Illinois budget plan heads to Assembly; governor calls for cash-flow borrowing.

CHICAGO -- After 12 days without a fiscal 1994 budget, Gov. Jim Edgar of Illinois and legislative leaders agreed on a budget plan yesterday.

The Illinois General Assembly was set to begin voting on the spending plan for the fiscal year that began July 1 late yesterday afternoon, state officials said.

The Edgar administration has also proposed borrowing $900 million for cash-flow purposes in fiscal 1994 that does not need to be approved by the legislature.

Edgar said the borrowing would be strictly for cash-flow purposes to offset the fact the state spends more than it collects of its annual revenues in the first six months of the fiscal year. "It's not borrowing to balance the budget," the governor said.

The plan calls for issuing $900 million of general obligation certificates -- $600 million payable from the state's general revenue fund and $300 million payable from Medicaid assessment fees and federal matching Medicaid funds -- according to state officials.

The proposed short-term borrowing would have to be approved by the governor, the comptroller, and the treasurer under Illinois' Casual Deficits Act.

Jim Ofcarcik, special assistant to state Comptroller Dawn Clark Netsch, said Netsch will support the borrowing.

"Anytime anyone wants to borrow money to help us pay bills, we're for that borrowing," he explained, adding that the comptroller's office had a backlog of $234 million of unpaid fiscal 1993 bills yesterday.

Marj Halperin, state Treasurer Patrick Quinn's spokeswoman, said yesterday the treasurer had not received any information about the borrowing from the governor.

"[Quinn] will certainly take a look at the request and see how much the governor is asking for and how he plans to pay it back," she said.

Last year, Quinn initially balked at Edgar's plan to borrow $300 million for the state's general revenue fund last year in addition to a $600 million Medicaid assessment fee-backed, short-term borrowing, which the treasurer supported.
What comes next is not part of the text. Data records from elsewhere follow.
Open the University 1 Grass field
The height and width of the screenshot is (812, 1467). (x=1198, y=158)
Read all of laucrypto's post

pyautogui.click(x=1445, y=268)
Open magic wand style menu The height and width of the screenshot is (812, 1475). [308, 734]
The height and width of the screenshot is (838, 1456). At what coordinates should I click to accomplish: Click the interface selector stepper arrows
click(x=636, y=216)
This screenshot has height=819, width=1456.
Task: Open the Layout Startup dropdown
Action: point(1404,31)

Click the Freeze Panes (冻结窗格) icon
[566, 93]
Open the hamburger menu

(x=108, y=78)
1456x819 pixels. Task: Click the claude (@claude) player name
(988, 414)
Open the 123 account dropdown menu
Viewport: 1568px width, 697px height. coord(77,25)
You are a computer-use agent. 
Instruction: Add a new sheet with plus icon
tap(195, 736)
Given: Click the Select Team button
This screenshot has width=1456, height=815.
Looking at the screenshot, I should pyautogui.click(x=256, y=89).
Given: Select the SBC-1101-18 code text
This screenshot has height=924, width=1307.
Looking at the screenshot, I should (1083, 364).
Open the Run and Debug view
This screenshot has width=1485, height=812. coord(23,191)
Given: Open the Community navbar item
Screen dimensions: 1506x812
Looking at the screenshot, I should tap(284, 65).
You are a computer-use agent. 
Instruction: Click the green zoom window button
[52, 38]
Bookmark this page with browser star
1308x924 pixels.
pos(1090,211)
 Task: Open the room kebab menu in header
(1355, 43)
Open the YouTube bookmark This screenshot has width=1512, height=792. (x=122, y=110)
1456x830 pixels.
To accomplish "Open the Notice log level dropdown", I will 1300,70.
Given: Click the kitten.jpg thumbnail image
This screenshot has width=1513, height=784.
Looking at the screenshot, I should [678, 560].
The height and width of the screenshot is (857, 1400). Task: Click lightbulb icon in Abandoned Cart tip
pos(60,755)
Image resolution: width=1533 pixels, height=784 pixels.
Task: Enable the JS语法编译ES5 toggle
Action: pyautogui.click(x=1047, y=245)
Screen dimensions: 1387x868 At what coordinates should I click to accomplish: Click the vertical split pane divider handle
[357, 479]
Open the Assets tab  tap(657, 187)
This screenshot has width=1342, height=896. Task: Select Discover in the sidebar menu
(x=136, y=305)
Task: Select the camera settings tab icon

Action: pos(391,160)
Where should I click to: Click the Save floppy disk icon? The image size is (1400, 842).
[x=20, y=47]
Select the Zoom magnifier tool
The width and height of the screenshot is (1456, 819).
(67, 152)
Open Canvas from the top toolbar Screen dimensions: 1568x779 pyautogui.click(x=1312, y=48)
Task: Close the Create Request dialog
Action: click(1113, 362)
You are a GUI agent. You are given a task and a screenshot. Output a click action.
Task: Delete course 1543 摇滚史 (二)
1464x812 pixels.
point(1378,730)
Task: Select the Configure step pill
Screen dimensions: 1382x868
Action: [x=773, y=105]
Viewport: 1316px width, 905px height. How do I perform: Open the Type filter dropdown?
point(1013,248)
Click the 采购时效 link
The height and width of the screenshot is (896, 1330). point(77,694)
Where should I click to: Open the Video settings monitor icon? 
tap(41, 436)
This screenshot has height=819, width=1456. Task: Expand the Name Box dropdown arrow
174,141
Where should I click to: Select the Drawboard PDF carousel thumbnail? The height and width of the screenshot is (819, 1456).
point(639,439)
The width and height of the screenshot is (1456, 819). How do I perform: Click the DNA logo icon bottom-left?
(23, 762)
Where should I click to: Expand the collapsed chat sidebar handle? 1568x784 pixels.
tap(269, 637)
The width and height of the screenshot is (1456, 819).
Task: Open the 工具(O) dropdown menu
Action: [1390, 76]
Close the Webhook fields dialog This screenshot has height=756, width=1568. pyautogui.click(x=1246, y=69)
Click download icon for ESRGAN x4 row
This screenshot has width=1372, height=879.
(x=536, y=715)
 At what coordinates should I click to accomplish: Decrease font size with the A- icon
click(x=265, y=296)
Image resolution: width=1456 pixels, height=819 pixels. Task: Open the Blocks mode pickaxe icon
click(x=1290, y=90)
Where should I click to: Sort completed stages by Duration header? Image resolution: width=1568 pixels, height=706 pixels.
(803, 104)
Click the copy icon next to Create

Quinn later agreed to the general revenue fund borrowing after Edgar accelerated a state aid payments to schools. Both issues were sold competitively.

The latest budget agreement came nearly two weeks after Edgar and legislative leaders struck a tentative spending accord that unraveled shortly before the new fiscal year began.

The new pact mostly mirrors elements contained in the tentative agreement that would make a 10% income tax surcharge permanent, with $258.million of the revenues going to the state and $86 million going to local governments in fiscal 1994.

Chicago Public Schools, which face a $415 million budget deficit, and other school districts in the state would share $145 million in additional funding and receive an accelerated state aid payment of $227 million.

The state's cigarette tax would be increased by 14 cents a pack, and a 20% tax would be applied to other tobacco products to raise about $115 million for Medicaid. The legislature would place on the November 1994 ballot an advisory referendum on capping property taxes, according to the agreement.

Chicago Mayor Richard Daley's proposal for riverboat casinos was not included in the agreement. However, four city taxes worth $40 million annually to Chicago would be made permanent.

New elements of the agreement include $8 million more for welfare families and the 20-year extension of a 0.3-cent-per-gallon motor fuel tax for the state's underground storage tank program. The agreement calls for issuing $110 million of GO bonds to fund a backlog in claims related to the program.

Because the legislature is in overtime, a three-fifths vote is required to pass the budget.